Task to complete | Reproduce the following entries verbatim, each one complete.

BEGIN Data supplied

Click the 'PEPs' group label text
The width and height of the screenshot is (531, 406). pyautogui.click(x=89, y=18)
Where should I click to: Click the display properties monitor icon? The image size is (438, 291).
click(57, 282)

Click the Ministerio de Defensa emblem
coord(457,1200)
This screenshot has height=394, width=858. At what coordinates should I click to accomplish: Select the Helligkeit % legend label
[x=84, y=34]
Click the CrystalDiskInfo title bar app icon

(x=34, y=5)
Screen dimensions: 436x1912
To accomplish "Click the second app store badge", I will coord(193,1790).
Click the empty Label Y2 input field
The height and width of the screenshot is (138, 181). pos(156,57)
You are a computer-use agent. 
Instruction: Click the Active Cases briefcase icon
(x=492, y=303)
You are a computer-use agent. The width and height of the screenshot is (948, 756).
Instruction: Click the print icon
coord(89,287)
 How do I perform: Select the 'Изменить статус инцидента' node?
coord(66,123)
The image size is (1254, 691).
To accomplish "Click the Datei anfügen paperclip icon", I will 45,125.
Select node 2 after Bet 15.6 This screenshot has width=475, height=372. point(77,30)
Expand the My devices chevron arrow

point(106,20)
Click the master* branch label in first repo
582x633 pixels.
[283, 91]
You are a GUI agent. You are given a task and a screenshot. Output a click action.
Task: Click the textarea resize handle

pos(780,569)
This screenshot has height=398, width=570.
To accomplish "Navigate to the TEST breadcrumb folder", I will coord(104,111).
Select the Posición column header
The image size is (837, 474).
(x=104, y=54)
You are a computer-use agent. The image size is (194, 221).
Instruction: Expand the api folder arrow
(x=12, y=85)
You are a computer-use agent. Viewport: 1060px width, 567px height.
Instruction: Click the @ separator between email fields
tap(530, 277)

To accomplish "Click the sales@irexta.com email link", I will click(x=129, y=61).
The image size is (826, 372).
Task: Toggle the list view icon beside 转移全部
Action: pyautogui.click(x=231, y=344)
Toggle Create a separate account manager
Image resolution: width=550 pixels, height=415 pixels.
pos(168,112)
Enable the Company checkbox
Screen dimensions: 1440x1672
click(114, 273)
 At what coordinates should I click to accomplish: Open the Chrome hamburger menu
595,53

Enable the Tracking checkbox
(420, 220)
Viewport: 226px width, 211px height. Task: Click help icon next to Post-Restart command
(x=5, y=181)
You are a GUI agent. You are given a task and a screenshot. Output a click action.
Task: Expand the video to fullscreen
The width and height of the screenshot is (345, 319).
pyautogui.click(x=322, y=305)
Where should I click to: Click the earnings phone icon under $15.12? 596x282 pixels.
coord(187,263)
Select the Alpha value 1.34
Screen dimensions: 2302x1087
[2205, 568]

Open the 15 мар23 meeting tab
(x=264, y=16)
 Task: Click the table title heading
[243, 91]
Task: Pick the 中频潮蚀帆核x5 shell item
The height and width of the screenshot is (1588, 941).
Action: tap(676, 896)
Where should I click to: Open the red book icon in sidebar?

END Data supplied

Exercise output |
Click the 'PEPs' group label text
The width and height of the screenshot is (531, 406). pyautogui.click(x=89, y=18)
Where should I click to: Click the display properties monitor icon? The image size is (438, 291).
click(57, 282)

Click the Ministerio de Defensa emblem
coord(457,1200)
This screenshot has height=394, width=858. At what coordinates should I click to accomplish: Select the Helligkeit % legend label
[x=84, y=34]
Click the CrystalDiskInfo title bar app icon

(x=34, y=5)
Screen dimensions: 436x1912
To accomplish "Click the second app store badge", I will coord(193,1790).
Click the empty Label Y2 input field
The height and width of the screenshot is (138, 181). pos(156,57)
You are a computer-use agent. 
Instruction: Click the Active Cases briefcase icon
(x=492, y=303)
You are a computer-use agent. The width and height of the screenshot is (948, 756).
Instruction: Click the print icon
coord(89,287)
 How do I perform: Select the 'Изменить статус инцидента' node?
coord(66,123)
The image size is (1254, 691).
To accomplish "Click the Datei anfügen paperclip icon", I will 45,125.
Select node 2 after Bet 15.6 This screenshot has width=475, height=372. point(77,30)
Expand the My devices chevron arrow

point(106,20)
Click the master* branch label in first repo
582x633 pixels.
[283, 91]
You are a GUI agent. You are given a task and a screenshot. Output a click action.
Task: Click the textarea resize handle

pos(780,569)
This screenshot has height=398, width=570.
To accomplish "Navigate to the TEST breadcrumb folder", I will coord(104,111).
Select the Posición column header
The image size is (837, 474).
(x=104, y=54)
You are a computer-use agent. The image size is (194, 221).
Instruction: Expand the api folder arrow
(x=12, y=85)
You are a computer-use agent. Viewport: 1060px width, 567px height.
Instruction: Click the @ separator between email fields
tap(530, 277)

To accomplish "Click the sales@irexta.com email link", I will click(x=129, y=61).
The image size is (826, 372).
Task: Toggle the list view icon beside 转移全部
Action: pyautogui.click(x=231, y=344)
Toggle Create a separate account manager
Image resolution: width=550 pixels, height=415 pixels.
pos(168,112)
Enable the Company checkbox
Screen dimensions: 1440x1672
click(114, 273)
 At what coordinates should I click to accomplish: Open the Chrome hamburger menu
595,53

Enable the Tracking checkbox
(420, 220)
Viewport: 226px width, 211px height. Task: Click help icon next to Post-Restart command
(x=5, y=181)
You are a GUI agent. You are given a task and a screenshot. Output a click action.
Task: Expand the video to fullscreen
The width and height of the screenshot is (345, 319).
pyautogui.click(x=322, y=305)
Where should I click to: Click the earnings phone icon under $15.12? 596x282 pixels.
coord(187,263)
Select the Alpha value 1.34
Screen dimensions: 2302x1087
[2205, 568]

Open the 15 мар23 meeting tab
(x=264, y=16)
 Task: Click the table title heading
[243, 91]
Task: Pick the 中频潮蚀帆核x5 shell item
The height and width of the screenshot is (1588, 941).
Action: tap(676, 896)
Where should I click to: Open the red book icon in sidebar?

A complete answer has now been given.